▶ _What is required_
In three sentences, summarize the text on ultrasound motion tracking.

▶ _Selected text_
As previously mentioned, the accuracy of the motion tracking relies on the US image quality. In the presented results, the US image quality was good in the sense that the intensity level of higher-order echo clutter was lower than the intensity of first-order echoes in most of the image area. Preliminary experience from an ongoing clinical study, however, reveal that motion tracking is more difficult in a large part of cases. Anatomy and acoustic properties of the neck vary substantially between subjects. Fat in and between the musculature above the artery can lead to reverberations of ultrasound that obscure the artery lumen so that the detected displacement is determined by the motion of the superficial tissue from where the reverberations originate, rather than by the actual artery wall motion. Similarly, calcifications inside plaque lead to reverberations that obscure the lower artery wall, such that the tracking result at the lower wall is determined by the motion of the upper wall. To enable reliable results independent of anatomy, the tracking algorithm thus must be able to (better) discriminate between superposing first- and higher-order echoes. This might be achieved via identification of different statistical features of the RF signal, via the different motion speed using a blind signal separation technique, via deep learning, or via a combination of these.

▶ _Recorded information_
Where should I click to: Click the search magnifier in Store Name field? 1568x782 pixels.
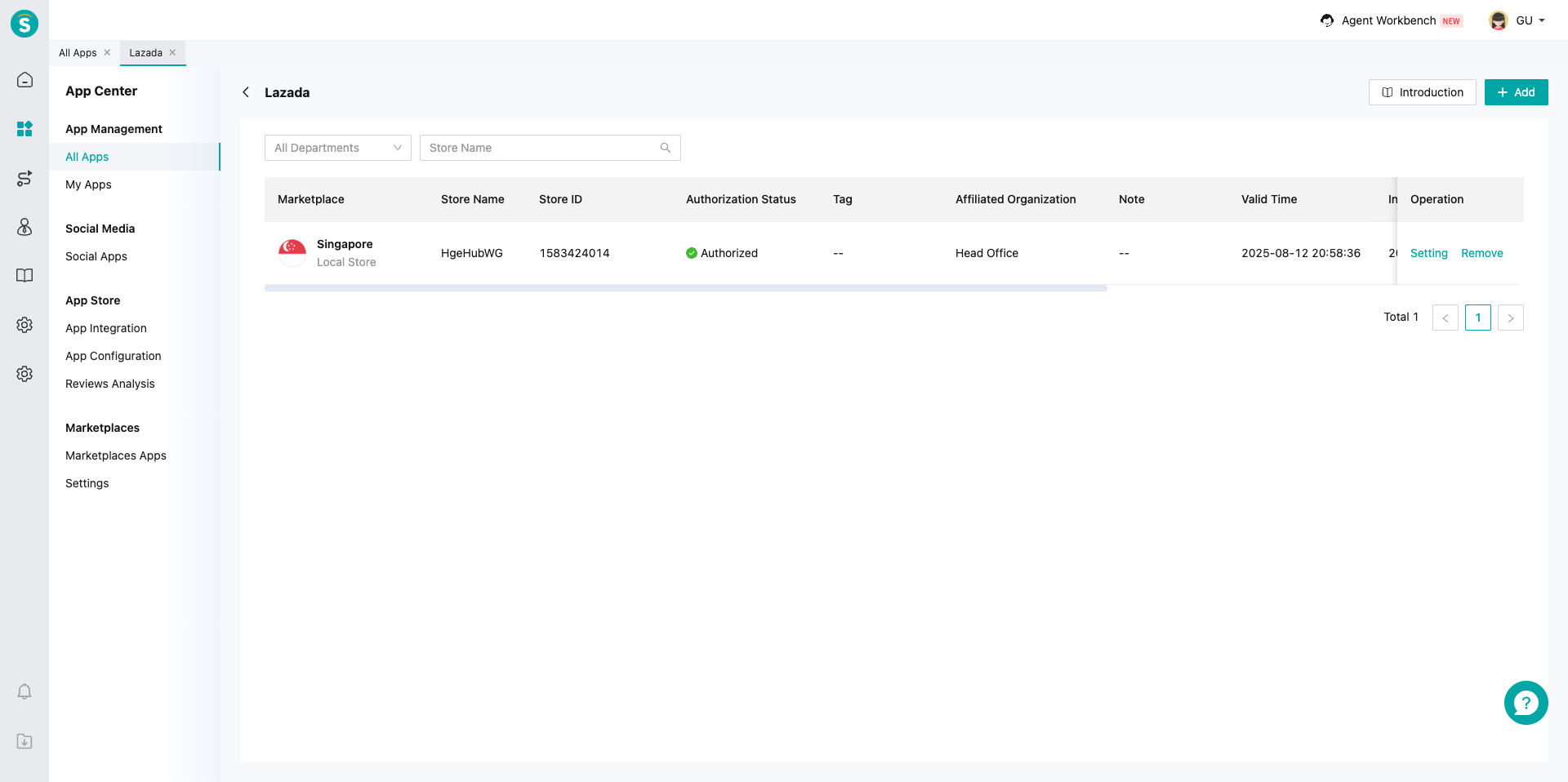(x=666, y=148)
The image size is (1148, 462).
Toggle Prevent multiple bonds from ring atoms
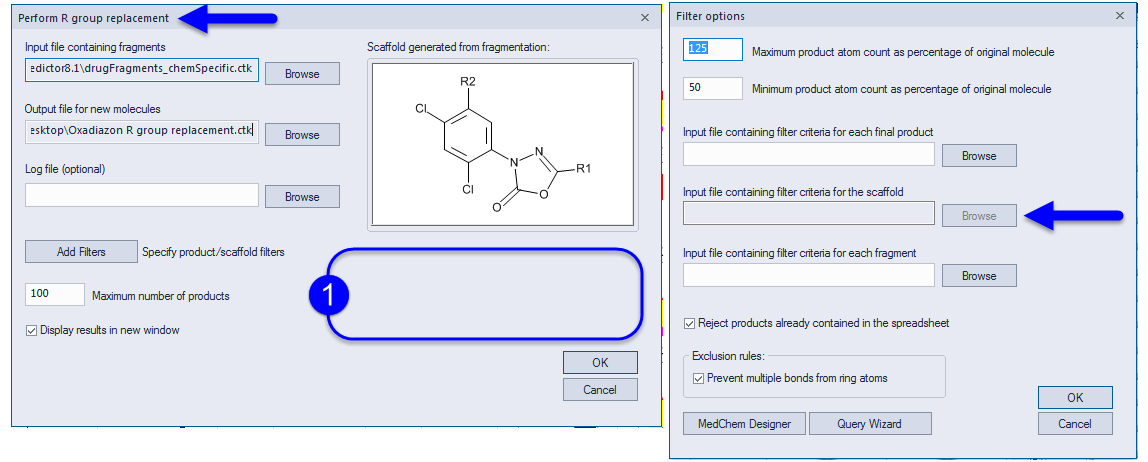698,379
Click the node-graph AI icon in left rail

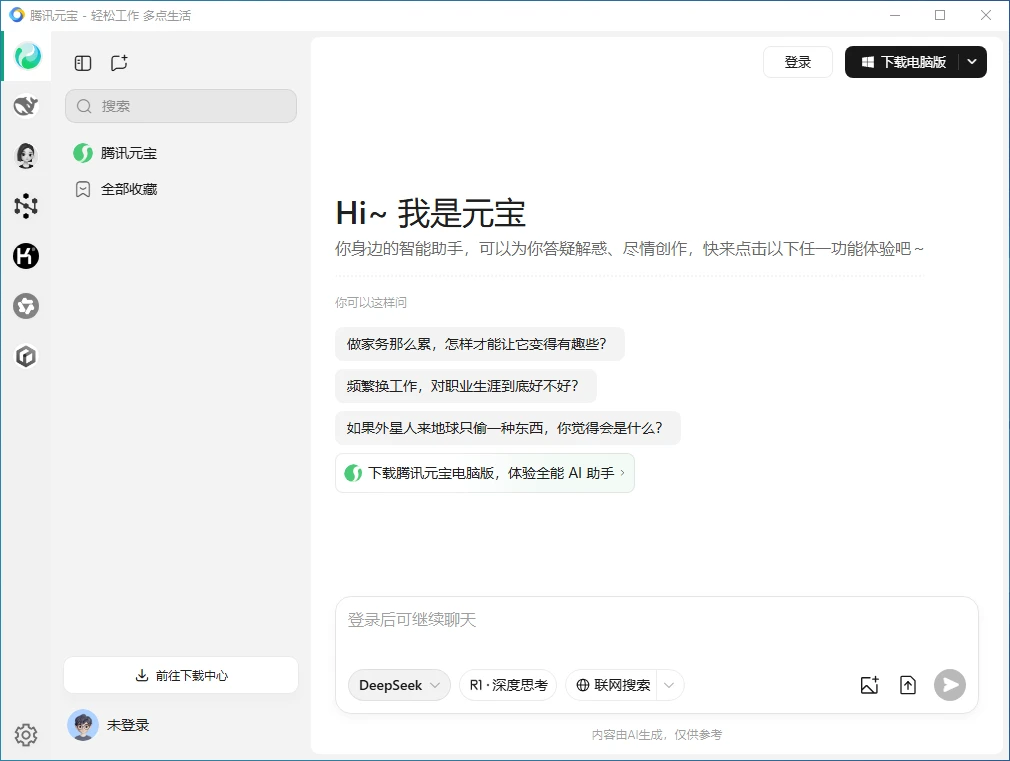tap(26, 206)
==
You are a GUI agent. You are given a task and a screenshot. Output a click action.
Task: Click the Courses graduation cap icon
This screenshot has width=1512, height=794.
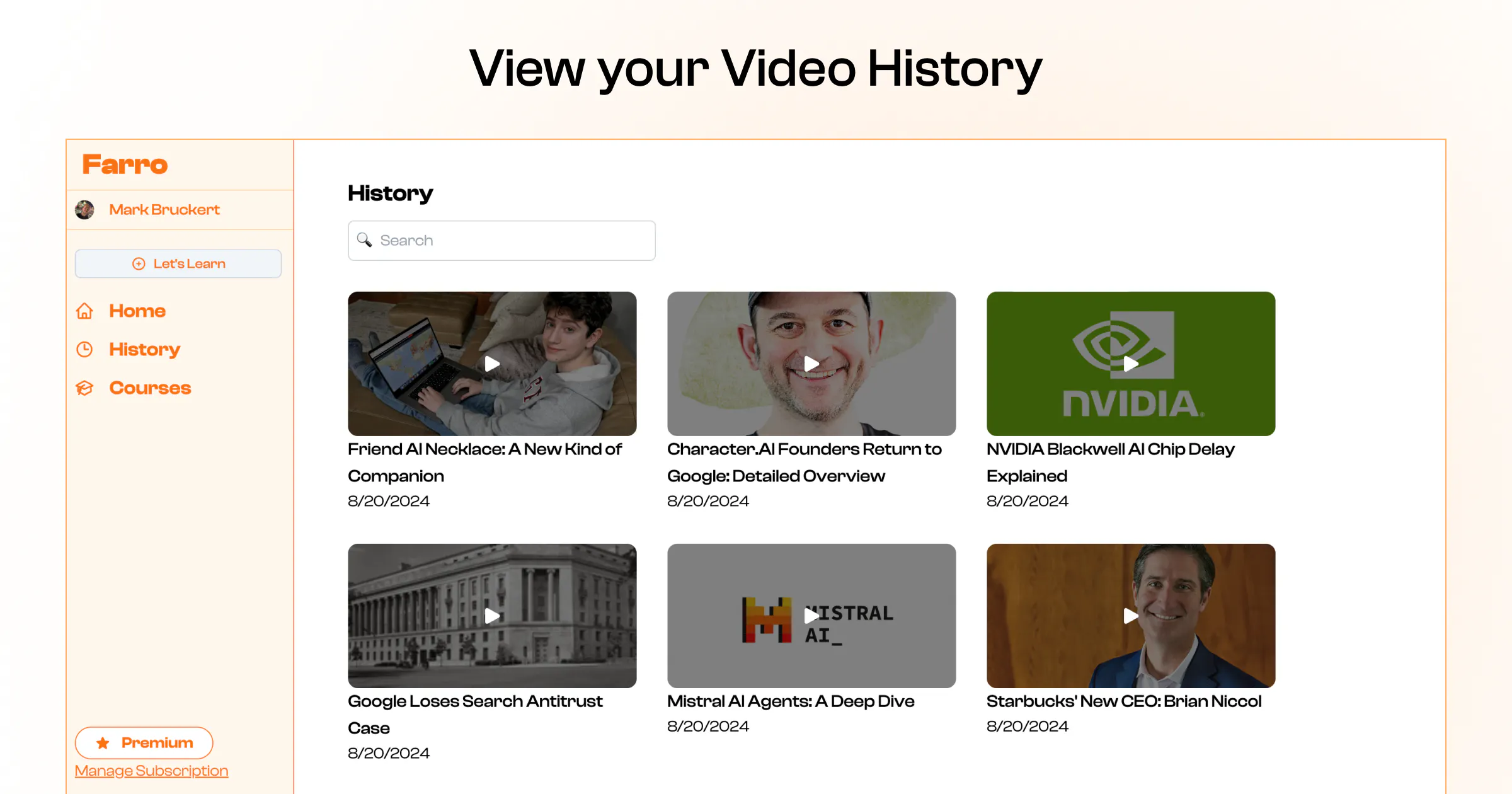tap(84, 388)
--
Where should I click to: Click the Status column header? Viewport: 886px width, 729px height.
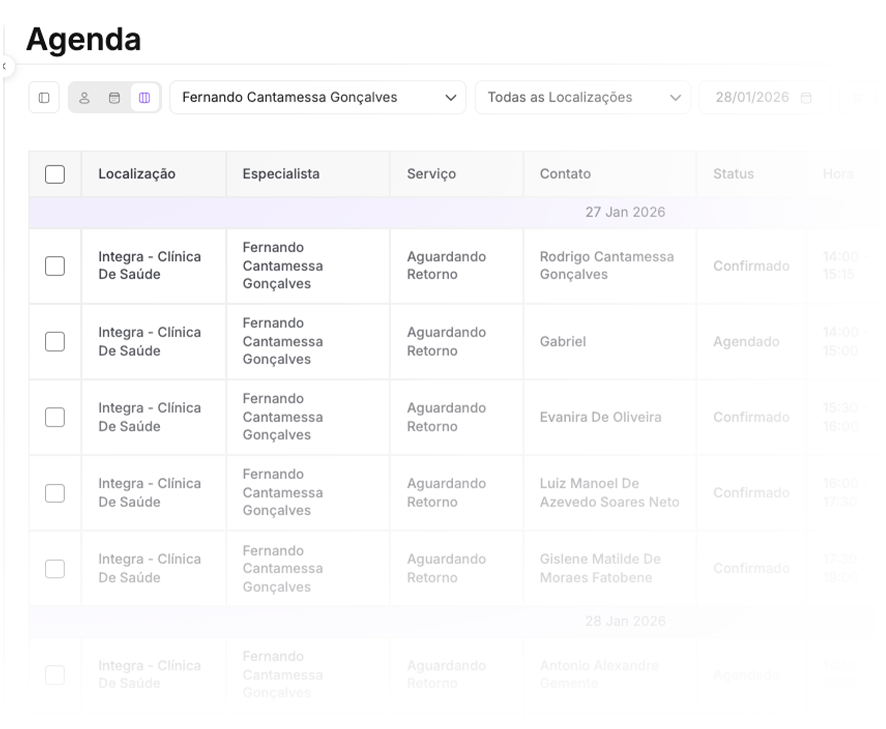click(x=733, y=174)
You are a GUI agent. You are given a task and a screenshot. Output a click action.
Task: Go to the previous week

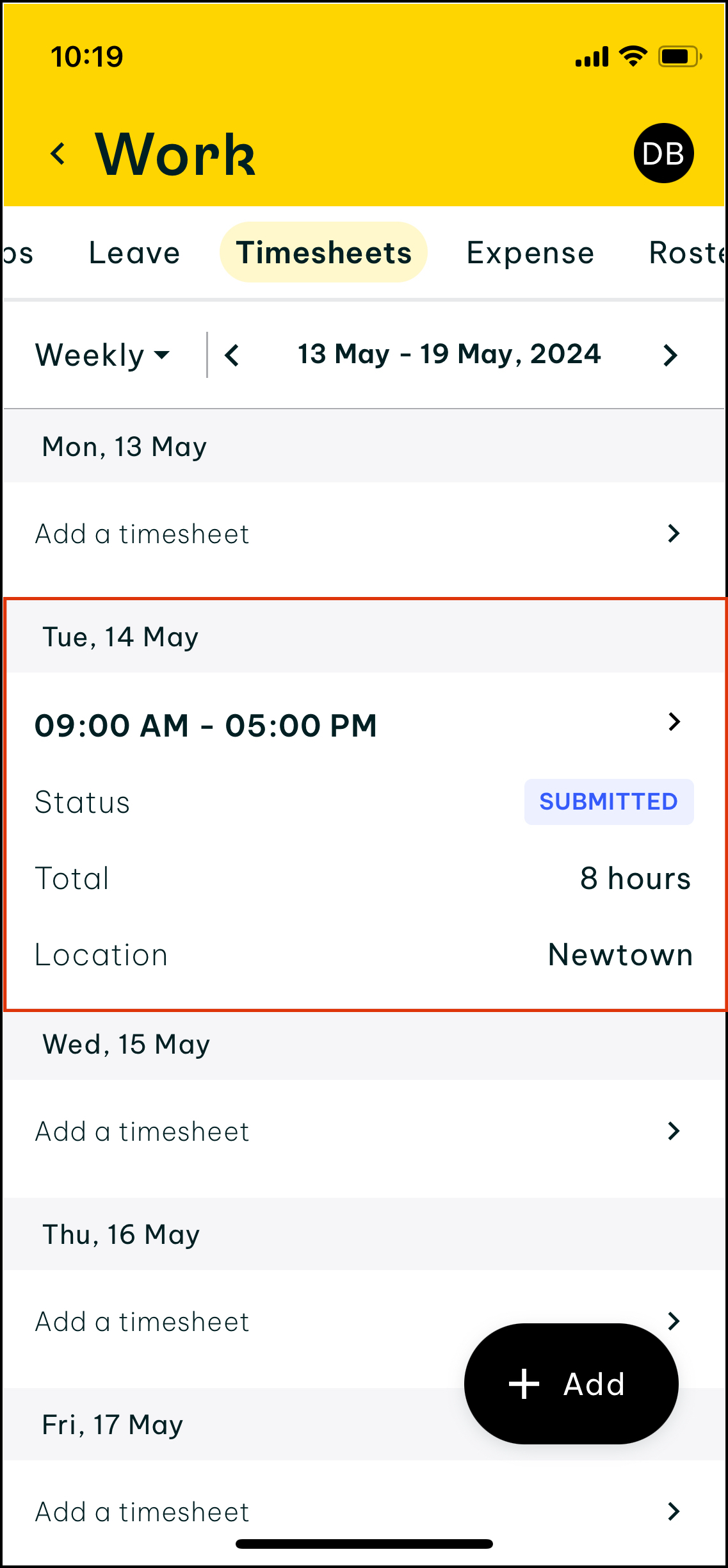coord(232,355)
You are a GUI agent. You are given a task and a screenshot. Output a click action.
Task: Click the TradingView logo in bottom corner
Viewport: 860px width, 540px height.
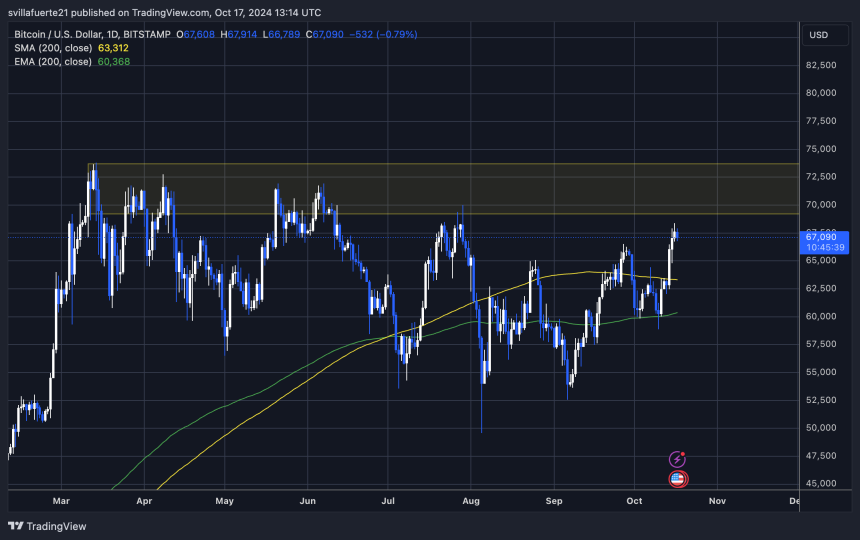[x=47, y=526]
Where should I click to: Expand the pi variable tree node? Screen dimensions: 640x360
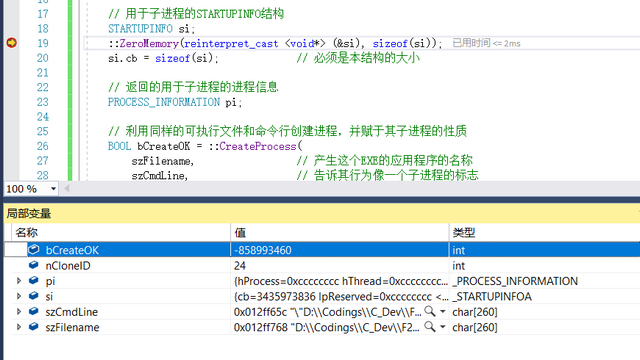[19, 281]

▶ _Result_
The accuracy of motion tracking depends on ultrasound image quality, which was good in the presented results, but preliminary experience from an ongoing clinical study shows that tracking is more difficult in a large part of cases. Reverberations from fat above the artery or from calcifications inside plaque can obscure the artery lumen or the lower wall, so the detected displacement follows the motion of other structures rather than the actual wall motion. The tracking algorithm therefore must better discriminate between superposing first- and higher-order echoes, which might be achieved through statistical features of the RF signal, blind signal separation based on motion speed, deep learning, or a combination of these.